# Small Nimm 6 tournament

In [1]:
import numpy as np
import logging
import sys
import torch
import pickle
from tqdm import tqdm
from matplotlib import pyplot as plt

sys.path.append("../")

from rl_6_nimmt import Tournament, GameSession
from rl_6_nimmt.agents import Human, DrunkHamster, BatchedACERAgent, Noisy_D3QN_PRB_NStep, MCSAgent, PolicyMCSAgent, PUCTAgent

logging.basicConfig(format="%(message)s",level=logging.INFO)
for name in logging.root.manager.loggerDict:
    if not "rl_6_nimmt" in name:
        logging.getLogger(name).setLevel(logging.WARNING)


## Agents

In [2]:
agents = {}
    
agents[f"Random"] = DrunkHamster()
agents[f"D3QN"] = Noisy_D3QN_PRB_NStep(history_length=int(1e5), n_steps=10)
agents[f"ACER"] = BatchedACERAgent(minibatch=10)
agents[f"MCS"] = MCSAgent(mc_max=100)
agents[f"PolicyMCS"] = PolicyMCSAgent(mc_max=100)
agents[f"AlphaAlmostZero"] = PUCTAgent(mc_max=100)

for agent in agents.values():
    try:
        agent.train()
    except:
        pass
    
baseline_agents = [DrunkHamster()]

merle = Human("Merle")


In [3]:
tournament = Tournament(min_players=2, max_players=2, baseline_agents=baseline_agents)

for name, agent in agents.items():
    tournament.add_player(name, agent)

print(tournament)

Tournament after 0 games:
----------------------------------------------------------------------------------------------------
 Agent                | Games | Tournament score | Tournament wins | Baseline score | Baseline wins 
----------------------------------------------------------------------------------------------------
               Random |     0 |                - |               - |              - |             - 
                 D3QN |     0 |                - |               - |              - |             - 
                 ACER |     0 |                - |               - |              - |             - 
                  MCS |     0 |                - |               - |              - |             - 
            PolicyMCS |     0 |                - |               - |              - |             - 
      AlphaAlmostZero |     0 |                - |               - |              - |             - 
-----------------------------------------------------------------

## Load existing state (skip when running this for the first time)

In [4]:
# agents, tournament = pickle.load(open("./.tournament.pickle", "rb"))

# print(tournament)

## Let the games begin

In [None]:
num_games = 10000
block_len = 100

try:
    tqdm._instances.clear()  # Important after cancelling any step
except:
    pass

while tournament.total_games < num_games:
    for _ in tqdm(range(block_len)):
        tournament.play_game()
    print(tournament)
        
    if tournament.total_games < num_games:
        tournament.evolve(max_players=8, max_per_descendant=3, copies=(2,2))

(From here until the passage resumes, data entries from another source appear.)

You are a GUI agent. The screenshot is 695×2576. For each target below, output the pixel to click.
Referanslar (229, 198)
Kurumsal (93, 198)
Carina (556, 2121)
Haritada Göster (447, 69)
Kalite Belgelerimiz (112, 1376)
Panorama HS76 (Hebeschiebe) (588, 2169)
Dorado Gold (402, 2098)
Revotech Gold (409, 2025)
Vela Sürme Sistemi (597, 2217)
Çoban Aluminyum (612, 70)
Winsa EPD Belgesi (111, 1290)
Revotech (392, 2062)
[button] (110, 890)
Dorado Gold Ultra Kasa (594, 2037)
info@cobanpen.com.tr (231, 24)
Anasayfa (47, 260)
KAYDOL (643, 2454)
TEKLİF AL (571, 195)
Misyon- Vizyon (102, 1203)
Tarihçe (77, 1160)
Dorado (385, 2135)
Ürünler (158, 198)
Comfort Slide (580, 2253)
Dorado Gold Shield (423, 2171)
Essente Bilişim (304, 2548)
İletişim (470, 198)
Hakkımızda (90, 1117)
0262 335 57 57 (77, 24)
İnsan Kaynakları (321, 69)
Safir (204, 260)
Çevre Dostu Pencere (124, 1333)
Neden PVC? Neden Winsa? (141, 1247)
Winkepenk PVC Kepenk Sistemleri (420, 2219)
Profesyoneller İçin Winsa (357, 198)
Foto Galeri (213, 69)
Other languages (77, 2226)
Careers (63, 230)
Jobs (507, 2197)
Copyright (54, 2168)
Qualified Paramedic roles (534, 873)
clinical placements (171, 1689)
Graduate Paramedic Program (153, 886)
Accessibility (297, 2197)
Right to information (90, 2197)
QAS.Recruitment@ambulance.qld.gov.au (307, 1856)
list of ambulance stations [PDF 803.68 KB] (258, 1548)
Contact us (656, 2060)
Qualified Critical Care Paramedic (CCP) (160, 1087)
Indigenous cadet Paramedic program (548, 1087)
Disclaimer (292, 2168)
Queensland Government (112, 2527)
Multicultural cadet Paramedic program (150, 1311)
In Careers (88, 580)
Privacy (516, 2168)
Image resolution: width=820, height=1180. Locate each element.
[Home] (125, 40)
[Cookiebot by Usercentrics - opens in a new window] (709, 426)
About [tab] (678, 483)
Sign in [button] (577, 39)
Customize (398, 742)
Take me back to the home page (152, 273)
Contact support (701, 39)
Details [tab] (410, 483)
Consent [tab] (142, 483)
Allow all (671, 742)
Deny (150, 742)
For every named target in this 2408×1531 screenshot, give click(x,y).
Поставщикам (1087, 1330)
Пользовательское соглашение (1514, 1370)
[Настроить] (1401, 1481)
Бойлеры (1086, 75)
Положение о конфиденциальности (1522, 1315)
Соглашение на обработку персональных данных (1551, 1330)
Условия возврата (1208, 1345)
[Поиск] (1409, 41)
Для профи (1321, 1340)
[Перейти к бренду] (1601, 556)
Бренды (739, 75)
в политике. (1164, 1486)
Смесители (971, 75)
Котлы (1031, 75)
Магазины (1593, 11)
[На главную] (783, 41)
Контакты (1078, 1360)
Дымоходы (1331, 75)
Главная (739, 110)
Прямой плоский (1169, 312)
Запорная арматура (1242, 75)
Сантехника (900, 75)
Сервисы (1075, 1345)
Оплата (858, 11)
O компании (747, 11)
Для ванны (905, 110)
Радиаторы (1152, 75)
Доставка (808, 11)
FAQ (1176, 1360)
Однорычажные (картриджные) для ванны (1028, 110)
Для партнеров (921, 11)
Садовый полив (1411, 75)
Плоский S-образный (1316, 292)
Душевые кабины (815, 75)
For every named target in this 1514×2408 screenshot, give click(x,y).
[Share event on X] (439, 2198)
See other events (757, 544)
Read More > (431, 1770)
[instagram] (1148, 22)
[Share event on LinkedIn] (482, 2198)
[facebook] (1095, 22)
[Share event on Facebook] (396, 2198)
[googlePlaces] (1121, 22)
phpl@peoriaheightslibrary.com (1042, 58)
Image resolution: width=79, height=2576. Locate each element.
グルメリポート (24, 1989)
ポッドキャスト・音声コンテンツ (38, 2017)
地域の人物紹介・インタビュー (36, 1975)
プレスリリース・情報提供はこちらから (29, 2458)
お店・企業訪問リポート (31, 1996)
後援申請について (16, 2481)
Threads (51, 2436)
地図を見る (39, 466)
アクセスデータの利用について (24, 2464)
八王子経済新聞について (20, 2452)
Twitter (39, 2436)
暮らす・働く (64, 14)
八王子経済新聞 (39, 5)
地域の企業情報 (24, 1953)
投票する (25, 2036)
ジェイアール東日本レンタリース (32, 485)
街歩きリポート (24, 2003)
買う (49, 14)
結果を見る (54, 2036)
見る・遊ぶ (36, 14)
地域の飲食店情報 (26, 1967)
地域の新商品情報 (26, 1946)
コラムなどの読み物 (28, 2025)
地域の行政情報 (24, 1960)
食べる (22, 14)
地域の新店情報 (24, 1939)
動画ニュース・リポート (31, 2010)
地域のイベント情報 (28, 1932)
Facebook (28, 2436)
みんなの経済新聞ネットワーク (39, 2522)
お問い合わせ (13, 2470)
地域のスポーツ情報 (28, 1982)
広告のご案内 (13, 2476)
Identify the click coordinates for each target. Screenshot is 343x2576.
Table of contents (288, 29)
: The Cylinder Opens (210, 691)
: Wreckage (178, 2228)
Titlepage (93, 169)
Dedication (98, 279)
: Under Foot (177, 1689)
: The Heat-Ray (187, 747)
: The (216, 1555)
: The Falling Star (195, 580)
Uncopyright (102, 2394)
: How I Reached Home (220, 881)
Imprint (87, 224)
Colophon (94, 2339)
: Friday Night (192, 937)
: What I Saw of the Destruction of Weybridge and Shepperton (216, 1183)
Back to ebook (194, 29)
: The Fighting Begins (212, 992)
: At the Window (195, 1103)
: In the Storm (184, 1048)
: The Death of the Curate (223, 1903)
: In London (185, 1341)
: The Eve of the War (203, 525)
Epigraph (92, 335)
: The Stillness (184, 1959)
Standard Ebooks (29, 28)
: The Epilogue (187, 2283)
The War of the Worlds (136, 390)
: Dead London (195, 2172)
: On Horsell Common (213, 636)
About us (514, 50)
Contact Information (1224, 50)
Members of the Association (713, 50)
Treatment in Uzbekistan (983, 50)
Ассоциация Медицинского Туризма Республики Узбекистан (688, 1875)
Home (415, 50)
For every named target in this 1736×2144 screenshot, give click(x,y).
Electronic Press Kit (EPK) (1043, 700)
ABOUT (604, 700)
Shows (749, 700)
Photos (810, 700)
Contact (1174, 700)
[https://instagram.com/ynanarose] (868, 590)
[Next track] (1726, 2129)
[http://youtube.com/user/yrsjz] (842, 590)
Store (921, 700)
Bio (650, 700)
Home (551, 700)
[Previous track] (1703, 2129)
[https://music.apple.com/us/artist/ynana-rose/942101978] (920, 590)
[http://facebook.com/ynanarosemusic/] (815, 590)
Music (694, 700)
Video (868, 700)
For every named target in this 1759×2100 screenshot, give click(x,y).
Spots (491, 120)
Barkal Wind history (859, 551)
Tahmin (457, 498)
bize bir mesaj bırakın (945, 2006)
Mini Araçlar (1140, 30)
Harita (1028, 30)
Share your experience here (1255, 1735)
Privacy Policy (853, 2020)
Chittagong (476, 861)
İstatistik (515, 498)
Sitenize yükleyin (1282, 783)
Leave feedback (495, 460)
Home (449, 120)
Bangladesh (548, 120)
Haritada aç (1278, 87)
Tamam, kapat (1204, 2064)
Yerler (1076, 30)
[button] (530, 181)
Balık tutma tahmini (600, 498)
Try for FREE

  0%|          | 0/100 [00:00<?, ?it/s]

In [None]:
pickle.dump((agents, tournament), open( "./.tournament.pickle", "wb" ))

## Let's see the results

In [None]:
print(tournament)

In [None]:
def plot_running_mean(x, y, n=10, **kwargs):
    cumsum = np.cumsum(np.insert(y, 0, 0))
    running_mean_y = (cumsum[n:] - cumsum[:-n]) / n
    
    cumsum = np.cumsum(np.insert(x, 0, 0))
    running_mean_x = (cumsum[n:] - cumsum[:-n]) / n
    
    plt.plot(running_mean_x, running_mean_y, **kwargs)


In [None]:
labels = [
    "Mean Hornochsen in tournament",
    "Mean Hornochsen vs baseline",
    "Win fraction in tournament",
    "Win fraction vs baseline"
]
quantities = [
    tournament.tournament_scores,
    tournament.baseline_scores,
    tournament.tournament_wins,
    tournament.baseline_wins
]
fns = [lambda x : -x, lambda x : -x, lambda x : x, lambda x : x]
baselines = [False, True, False, True]

colors = {
    "DQN": "C0",
    "ACER": "C1",
    "MCS": "C2",
    "AlphaAlmostZero": "C3",
    "Random": "0.6",
}
lss = {
    "DQN": "-",
    "ACER": "-",
    "MCS": "-",
    "AlphaAlmostZero": "-",
    "Random": "-",
}

In [None]:
fig = plt.figure(figsize=(10,10))

for panel, (quantity, label, fn, baseline) in enumerate(zip(quantities, labels, fns, baselines)):
    ax = plt.subplot(2,2,panel + 1)
    
    for name in tournament.agents.keys():
        y = np.array(quantity[name])
        x = 10 * np.arange(1, len(y) + 1) if baseline else np.arange(1, len(y) + 1)
        plot_running_mean(x, fn(y), n=200, label=name, color=colors[name], ls=lss[name], lw=1.5)
    
    if panel == 0:
        plt.legend(loc="center left")
        
    plt.xlabel("Played tournament games")
    plt.ylabel(label)

plt.tight_layout()
plt.savefig("tournament_results.pdf")


## Winner vs Merle

In [None]:
opponent = agents["AlphaAlmostZero"]
opponent.mc_max = 1000

session = GameSession(merle, opponent)

# The DEBUG output shows the moves, which is nice
for name in logging.root.manager.loggerDict:
    if "rl_6_nimmt" in name:
        logging.getLogger(name).setLevel(logging.DEBUG)
        

In [None]:
session.play_game(render=True)